- **WHAT YOU SHOULD DO**: Copy out, word for word, the lines of the listing below from the one holding "Open side-view gong render on T-stand" through the listing's final line, both included.
===
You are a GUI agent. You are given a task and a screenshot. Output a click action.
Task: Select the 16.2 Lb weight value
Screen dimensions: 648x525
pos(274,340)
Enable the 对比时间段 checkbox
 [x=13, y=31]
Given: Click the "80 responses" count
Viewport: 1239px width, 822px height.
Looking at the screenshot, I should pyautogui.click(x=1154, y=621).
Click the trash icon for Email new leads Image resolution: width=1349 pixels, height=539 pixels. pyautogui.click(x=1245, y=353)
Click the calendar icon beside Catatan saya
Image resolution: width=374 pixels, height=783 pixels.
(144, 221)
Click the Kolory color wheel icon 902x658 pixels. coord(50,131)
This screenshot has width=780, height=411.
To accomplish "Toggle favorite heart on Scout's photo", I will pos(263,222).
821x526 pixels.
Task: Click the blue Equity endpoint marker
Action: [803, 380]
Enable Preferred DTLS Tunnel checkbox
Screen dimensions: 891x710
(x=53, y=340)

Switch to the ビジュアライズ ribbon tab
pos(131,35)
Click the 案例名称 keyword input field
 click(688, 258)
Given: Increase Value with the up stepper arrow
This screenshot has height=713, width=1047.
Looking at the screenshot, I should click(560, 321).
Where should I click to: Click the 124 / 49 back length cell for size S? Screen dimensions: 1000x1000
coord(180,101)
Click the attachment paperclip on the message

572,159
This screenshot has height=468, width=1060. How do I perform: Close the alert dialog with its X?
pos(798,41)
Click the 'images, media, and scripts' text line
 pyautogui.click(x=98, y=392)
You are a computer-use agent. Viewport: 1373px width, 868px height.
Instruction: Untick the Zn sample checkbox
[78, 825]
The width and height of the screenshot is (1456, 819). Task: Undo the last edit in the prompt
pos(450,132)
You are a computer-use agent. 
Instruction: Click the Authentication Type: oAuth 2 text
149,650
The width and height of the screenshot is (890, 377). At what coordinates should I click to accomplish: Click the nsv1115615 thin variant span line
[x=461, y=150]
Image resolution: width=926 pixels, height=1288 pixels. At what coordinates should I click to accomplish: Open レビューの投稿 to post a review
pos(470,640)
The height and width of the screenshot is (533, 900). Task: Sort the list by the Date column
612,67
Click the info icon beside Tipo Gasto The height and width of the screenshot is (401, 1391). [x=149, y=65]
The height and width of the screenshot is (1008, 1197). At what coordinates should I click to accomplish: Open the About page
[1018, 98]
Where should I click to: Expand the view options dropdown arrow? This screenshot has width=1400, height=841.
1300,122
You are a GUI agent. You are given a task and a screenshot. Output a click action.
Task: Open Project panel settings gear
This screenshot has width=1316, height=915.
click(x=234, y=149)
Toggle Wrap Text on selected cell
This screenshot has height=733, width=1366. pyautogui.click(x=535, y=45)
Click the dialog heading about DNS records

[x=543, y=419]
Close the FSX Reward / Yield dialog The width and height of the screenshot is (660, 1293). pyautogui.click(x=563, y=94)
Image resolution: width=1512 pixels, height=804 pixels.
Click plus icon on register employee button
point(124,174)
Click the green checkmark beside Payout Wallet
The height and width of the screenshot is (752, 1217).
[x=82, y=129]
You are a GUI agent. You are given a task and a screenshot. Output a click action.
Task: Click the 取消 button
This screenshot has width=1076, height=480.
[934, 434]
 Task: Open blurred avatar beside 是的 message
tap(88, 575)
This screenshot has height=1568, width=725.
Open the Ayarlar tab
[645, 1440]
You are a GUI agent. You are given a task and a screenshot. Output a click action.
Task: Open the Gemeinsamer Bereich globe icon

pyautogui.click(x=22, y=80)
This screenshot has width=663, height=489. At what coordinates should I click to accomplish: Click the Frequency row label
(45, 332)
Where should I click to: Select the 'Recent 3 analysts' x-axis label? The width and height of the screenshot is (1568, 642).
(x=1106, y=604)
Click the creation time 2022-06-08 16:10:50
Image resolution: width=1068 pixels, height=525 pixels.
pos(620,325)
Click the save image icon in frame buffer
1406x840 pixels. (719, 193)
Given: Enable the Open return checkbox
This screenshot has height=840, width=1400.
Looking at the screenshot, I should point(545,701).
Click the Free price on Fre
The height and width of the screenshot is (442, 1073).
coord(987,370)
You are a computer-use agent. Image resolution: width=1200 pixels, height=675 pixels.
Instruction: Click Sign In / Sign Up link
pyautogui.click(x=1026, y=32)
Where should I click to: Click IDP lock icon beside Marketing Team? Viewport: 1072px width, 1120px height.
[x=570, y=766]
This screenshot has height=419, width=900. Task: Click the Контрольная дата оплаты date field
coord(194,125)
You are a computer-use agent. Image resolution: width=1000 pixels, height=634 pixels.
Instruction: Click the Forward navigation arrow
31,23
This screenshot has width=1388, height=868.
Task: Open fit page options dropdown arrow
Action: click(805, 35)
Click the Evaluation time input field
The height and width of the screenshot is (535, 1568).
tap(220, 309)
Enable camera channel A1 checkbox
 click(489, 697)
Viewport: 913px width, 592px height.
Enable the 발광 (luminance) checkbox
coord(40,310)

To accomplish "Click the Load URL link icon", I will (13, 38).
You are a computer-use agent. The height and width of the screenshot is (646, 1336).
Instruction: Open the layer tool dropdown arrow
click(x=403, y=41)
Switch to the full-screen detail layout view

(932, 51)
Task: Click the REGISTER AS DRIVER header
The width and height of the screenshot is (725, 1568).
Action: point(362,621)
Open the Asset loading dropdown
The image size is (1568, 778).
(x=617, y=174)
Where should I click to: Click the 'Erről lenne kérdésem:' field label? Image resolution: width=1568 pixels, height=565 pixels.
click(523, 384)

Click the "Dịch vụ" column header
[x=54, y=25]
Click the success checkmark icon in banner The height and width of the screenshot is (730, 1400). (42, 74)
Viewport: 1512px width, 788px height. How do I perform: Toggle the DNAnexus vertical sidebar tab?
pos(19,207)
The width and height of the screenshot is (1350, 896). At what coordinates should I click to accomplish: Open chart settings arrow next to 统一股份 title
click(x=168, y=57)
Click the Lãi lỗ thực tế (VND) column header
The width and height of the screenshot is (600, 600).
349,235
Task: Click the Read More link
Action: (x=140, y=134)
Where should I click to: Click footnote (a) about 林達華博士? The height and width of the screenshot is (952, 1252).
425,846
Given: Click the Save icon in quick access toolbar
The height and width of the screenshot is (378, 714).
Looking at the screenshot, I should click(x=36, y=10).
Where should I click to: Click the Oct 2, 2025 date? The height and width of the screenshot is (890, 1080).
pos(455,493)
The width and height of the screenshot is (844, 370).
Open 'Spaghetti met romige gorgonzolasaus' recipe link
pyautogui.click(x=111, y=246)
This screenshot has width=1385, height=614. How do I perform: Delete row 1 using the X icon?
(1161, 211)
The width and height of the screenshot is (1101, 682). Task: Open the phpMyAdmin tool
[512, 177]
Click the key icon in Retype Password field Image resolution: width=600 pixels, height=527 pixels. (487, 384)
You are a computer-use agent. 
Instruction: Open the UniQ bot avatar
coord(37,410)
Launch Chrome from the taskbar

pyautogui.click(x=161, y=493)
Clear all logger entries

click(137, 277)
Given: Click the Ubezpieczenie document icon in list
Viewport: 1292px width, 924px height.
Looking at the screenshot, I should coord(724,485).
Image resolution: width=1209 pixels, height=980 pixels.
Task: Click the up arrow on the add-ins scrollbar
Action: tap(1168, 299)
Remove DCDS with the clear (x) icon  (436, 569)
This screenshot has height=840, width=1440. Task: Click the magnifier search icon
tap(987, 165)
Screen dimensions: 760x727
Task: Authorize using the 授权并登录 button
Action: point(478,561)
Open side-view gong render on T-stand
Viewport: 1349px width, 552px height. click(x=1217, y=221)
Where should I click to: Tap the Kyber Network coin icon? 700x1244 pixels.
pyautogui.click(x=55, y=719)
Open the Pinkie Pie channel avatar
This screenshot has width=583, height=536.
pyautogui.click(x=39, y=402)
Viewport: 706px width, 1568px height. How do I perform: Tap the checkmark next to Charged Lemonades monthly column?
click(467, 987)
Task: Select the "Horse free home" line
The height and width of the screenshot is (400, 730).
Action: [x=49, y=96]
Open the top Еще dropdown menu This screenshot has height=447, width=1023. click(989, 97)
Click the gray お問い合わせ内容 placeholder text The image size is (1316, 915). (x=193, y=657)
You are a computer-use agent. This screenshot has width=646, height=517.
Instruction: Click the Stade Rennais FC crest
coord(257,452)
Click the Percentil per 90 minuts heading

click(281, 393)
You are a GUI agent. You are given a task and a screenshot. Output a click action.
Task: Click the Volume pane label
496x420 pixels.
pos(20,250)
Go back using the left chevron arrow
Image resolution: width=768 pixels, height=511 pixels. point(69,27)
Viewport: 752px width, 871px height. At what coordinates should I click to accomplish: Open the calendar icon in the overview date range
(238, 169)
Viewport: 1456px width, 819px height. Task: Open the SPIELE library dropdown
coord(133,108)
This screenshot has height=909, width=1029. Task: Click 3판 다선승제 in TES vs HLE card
===
- **CORRECT RESULT**:
Open side-view gong render on T-stand
Viewport: 1349px width, 552px height. click(x=1217, y=221)
Where should I click to: Tap the Kyber Network coin icon? 700x1244 pixels.
pyautogui.click(x=55, y=719)
Open the Pinkie Pie channel avatar
This screenshot has width=583, height=536.
pyautogui.click(x=39, y=402)
Viewport: 706px width, 1568px height. How do I perform: Tap the checkmark next to Charged Lemonades monthly column?
click(467, 987)
Task: Select the "Horse free home" line
The height and width of the screenshot is (400, 730).
Action: [x=49, y=96]
Open the top Еще dropdown menu This screenshot has height=447, width=1023. click(989, 97)
Click the gray お問い合わせ内容 placeholder text The image size is (1316, 915). (x=193, y=657)
You are a computer-use agent. This screenshot has width=646, height=517.
Instruction: Click the Stade Rennais FC crest
coord(257,452)
Click the Percentil per 90 minuts heading

click(281, 393)
You are a GUI agent. You are given a task and a screenshot. Output a click action.
Task: Click the Volume pane label
496x420 pixels.
pos(20,250)
Go back using the left chevron arrow
Image resolution: width=768 pixels, height=511 pixels. point(69,27)
Viewport: 752px width, 871px height. At what coordinates should I click to accomplish: Open the calendar icon in the overview date range
(238, 169)
Viewport: 1456px width, 819px height. Task: Open the SPIELE library dropdown
coord(133,108)
This screenshot has height=909, width=1029. Task: Click 3판 다선승제 in TES vs HLE card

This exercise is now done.